Thursday, December 2, 2010

Let's Get Spiritual


From the article "Spirited Away in Merida" by Guy Saddy for ENROUTE the inflight magazine published by Air Canada.

Although gods have shaped this place, the hand of man has also played its part. Speeding down cobblestone thoroughfares with John Powell and Josh Ramos, two ex-New Yorkers who’ve made a permanent home in Mérida restoring and leasing Spanish colonial homes, we pass street after street crammed with centuries-old architecture. The motherlode is on Paseo de Montejo, a boulevard lined with spectacular mansions; most were built during the henequén, or sisal, boom in the late 19th and early 20th centuries when Mérida was rumoured to have more millionaires than any other place in the world.

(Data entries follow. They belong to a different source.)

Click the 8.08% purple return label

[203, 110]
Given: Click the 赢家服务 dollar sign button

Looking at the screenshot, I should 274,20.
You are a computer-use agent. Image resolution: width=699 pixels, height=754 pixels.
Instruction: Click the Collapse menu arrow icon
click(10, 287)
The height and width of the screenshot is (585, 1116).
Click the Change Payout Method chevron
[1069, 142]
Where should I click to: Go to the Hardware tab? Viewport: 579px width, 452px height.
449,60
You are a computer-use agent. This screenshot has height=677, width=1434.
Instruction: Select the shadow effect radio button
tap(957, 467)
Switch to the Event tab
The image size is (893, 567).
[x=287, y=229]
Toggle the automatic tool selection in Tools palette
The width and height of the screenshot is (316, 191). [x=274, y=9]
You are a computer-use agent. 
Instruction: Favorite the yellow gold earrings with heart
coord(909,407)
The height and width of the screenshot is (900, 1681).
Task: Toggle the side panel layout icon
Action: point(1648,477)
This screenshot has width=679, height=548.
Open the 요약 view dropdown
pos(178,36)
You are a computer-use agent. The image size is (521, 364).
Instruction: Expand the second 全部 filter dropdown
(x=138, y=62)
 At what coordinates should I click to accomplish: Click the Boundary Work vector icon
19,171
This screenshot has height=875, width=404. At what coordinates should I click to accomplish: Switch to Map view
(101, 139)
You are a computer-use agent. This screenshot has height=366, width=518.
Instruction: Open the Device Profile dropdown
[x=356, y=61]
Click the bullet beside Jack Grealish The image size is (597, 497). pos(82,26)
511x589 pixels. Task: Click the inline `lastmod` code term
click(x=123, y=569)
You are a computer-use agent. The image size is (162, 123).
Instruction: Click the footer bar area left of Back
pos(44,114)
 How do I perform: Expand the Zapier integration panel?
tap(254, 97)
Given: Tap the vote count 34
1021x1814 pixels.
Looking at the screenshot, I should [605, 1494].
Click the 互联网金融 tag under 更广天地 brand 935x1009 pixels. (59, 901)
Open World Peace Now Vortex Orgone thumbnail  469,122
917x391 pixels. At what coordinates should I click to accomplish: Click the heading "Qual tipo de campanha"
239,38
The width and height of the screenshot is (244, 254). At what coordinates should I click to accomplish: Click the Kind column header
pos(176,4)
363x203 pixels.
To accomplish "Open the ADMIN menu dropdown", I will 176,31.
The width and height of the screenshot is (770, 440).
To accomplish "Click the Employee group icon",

We shoot by Parque Santiago, where we will later dine alfresco on habanero-laced Yucatecan specialties such as sopa de lima and panuchos at La Reina Itzalana while a guitar-and-vocal duo bangs out a tune – yet more evidence that almost everywhere you go in Mérida there’s music. We pass Parque de Santa Ana, whose night vendors sell sweet, tequila-flavoured ice cream, and circle Plaza Grande.

But soon a sense of déjà vu takes over: Haven’t we been by here before? Many of the streets are dominated by pastel-, white- and cream-coloured structures, lending a uniform esthetic to much of Centro Histórico and likely the reason Mérida earned the nickname “The White City.” After a while, the streets – and, indeed, the city itself – appear to meld into a single, disorienting blur.